Your employer should give you a grace period to submit your extended FSA requests. Under the old rule, many companies gave workers up to 90 days after the end of the benefit year to submit claims.

Scharin expects employers who change benefit plans to accommodate the FSA rule change will continue to give workers a grace period to file claims against prior-year FSA money. It sometimes takes a while, he notes, for doctors and insurance companies to work through the system to determine just how much an individual must pay out-of-pocket.

Planning prevents wasted accounts
While the use-it-or-lose-it extension can help you get more from your spending account, don't use the extra time as an excuse to get sloppy in deciding how much you want to put into your FSA.

Before signing up for an FSA, carefully review your personal and family medical needs. A quick check of last year's medical costs is a good place to start.

"The biggest challenge for me is figuring out what my health care expenses are going to be from year to year," says Beverly Molnar, who also takes advantage of a dependent-care spending account offered by her employer, Penn State University. "Sometimes the health care expenses aren't quite as predictable as the child care costs."

Molnar remembers a time she did overestimate her medical expenses and faced the possibility of losing almost $1,000 left in the account. "The only thing that saved me was that my husband went into the hospital unexpectedly for surgery," says Molnar. She didn't use her account funds for his medical expenses (he has his own FSA); most of her excess FSA that year went toward Molnar's costs of staying at a nearby hotel while her husband recovered.

Molnar says she knows her FSA saves her some tax money -- she signed up at the urging of her tax preparer -- but she hasn't figured out exactly how much. But the account also has a side benefit. "It helps me budget a little better for health care, to keep track of what I'm spending," she says.

To avoid wasting a large FSA sum, Scharin advises employees to be conservative in figuring their contribution amounts, regardless of whether the money must be used by Dec. 31 or the following mid-March. "You don't want to have unspent dollars," says Scharin. "The rule change provides a little wiggle room, gives you more of an opportunity to use it. But you still could lose it."
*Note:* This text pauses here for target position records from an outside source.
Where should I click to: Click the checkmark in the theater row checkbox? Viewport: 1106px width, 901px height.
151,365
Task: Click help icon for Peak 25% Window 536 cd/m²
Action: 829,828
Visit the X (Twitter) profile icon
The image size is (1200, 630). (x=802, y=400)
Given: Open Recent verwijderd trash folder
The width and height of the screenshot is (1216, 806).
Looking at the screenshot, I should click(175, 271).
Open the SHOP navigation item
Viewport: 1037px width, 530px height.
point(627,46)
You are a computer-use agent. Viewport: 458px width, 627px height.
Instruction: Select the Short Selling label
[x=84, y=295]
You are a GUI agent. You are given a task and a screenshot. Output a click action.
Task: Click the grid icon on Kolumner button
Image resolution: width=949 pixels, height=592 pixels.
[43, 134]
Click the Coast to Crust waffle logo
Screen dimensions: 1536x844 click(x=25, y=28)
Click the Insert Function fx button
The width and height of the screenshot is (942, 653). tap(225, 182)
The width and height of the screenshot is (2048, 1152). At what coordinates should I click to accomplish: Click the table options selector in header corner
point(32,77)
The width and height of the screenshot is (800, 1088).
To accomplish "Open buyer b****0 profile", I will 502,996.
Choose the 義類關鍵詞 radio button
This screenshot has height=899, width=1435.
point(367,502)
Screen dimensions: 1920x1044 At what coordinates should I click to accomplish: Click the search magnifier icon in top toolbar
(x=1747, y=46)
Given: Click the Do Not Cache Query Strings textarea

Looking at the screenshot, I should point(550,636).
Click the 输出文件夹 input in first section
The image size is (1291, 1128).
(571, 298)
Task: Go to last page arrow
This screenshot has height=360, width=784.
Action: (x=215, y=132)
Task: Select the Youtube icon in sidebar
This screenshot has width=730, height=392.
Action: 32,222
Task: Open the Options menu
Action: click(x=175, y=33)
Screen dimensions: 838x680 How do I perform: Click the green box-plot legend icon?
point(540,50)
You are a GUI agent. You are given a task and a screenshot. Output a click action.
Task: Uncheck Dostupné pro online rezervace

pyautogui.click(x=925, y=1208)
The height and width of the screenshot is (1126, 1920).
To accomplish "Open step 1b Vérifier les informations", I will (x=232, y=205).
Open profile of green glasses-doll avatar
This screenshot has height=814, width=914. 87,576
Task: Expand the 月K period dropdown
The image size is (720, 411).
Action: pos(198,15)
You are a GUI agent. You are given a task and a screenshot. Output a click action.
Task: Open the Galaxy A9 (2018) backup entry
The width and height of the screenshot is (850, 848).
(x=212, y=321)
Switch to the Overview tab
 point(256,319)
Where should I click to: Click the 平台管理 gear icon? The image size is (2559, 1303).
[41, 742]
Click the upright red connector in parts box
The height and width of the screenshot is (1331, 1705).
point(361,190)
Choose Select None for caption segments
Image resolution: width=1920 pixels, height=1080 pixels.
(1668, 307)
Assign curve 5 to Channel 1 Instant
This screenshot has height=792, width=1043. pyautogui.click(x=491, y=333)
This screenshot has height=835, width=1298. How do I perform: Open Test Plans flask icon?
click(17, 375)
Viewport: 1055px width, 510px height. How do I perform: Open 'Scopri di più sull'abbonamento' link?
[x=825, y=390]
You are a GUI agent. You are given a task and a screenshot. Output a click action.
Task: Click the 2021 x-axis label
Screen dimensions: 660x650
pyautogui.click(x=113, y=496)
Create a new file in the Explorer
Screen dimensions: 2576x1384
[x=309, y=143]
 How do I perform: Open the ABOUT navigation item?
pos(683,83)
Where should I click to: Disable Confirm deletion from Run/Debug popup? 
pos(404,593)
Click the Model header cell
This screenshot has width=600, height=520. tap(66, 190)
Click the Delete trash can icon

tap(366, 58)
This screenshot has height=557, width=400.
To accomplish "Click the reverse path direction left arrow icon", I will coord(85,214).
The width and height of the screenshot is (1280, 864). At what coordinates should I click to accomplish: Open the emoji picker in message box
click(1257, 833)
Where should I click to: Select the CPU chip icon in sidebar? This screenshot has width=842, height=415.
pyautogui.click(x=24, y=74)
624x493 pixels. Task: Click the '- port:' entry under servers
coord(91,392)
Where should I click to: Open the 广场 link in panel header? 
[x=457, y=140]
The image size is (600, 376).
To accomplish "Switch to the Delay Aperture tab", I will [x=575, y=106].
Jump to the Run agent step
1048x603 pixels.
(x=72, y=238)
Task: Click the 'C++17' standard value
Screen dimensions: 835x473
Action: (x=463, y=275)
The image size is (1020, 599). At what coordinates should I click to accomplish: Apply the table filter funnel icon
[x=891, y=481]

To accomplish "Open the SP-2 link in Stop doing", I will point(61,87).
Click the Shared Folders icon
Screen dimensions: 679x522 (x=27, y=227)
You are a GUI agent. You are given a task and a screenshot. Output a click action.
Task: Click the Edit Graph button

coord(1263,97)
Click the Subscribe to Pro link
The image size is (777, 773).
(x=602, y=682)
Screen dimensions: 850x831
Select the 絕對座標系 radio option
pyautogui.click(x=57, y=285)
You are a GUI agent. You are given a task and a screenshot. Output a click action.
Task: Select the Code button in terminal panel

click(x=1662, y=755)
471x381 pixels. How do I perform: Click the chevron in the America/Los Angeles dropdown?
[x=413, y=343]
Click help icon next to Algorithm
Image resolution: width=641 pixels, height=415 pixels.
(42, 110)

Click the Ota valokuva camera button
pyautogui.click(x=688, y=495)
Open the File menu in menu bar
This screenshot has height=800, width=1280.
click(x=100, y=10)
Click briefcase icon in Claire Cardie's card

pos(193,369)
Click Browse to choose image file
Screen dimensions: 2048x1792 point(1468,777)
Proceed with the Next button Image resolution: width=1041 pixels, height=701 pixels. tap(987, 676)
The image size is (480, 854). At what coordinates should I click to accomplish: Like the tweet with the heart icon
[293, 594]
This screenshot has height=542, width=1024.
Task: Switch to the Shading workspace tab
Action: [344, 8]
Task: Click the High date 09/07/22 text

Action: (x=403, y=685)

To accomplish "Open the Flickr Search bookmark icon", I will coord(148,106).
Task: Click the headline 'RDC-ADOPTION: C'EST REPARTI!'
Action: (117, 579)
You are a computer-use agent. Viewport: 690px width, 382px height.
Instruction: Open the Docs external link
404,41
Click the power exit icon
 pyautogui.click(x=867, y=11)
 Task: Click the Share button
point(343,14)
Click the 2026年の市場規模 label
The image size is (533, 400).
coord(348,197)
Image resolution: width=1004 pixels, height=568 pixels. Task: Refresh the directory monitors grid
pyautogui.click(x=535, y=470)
And if you later find you didn't do such a good job in figuring your FSA contribution, you still might be able to change it. If you have a major change in your life -- marriage, divorce, birth of a child, reduction in work hours or job loss or change by your spouse -- you can make changes to your FSAs.

But for most employees, those changes are rare. So take the time to make sure you maximize this valuable company benefit.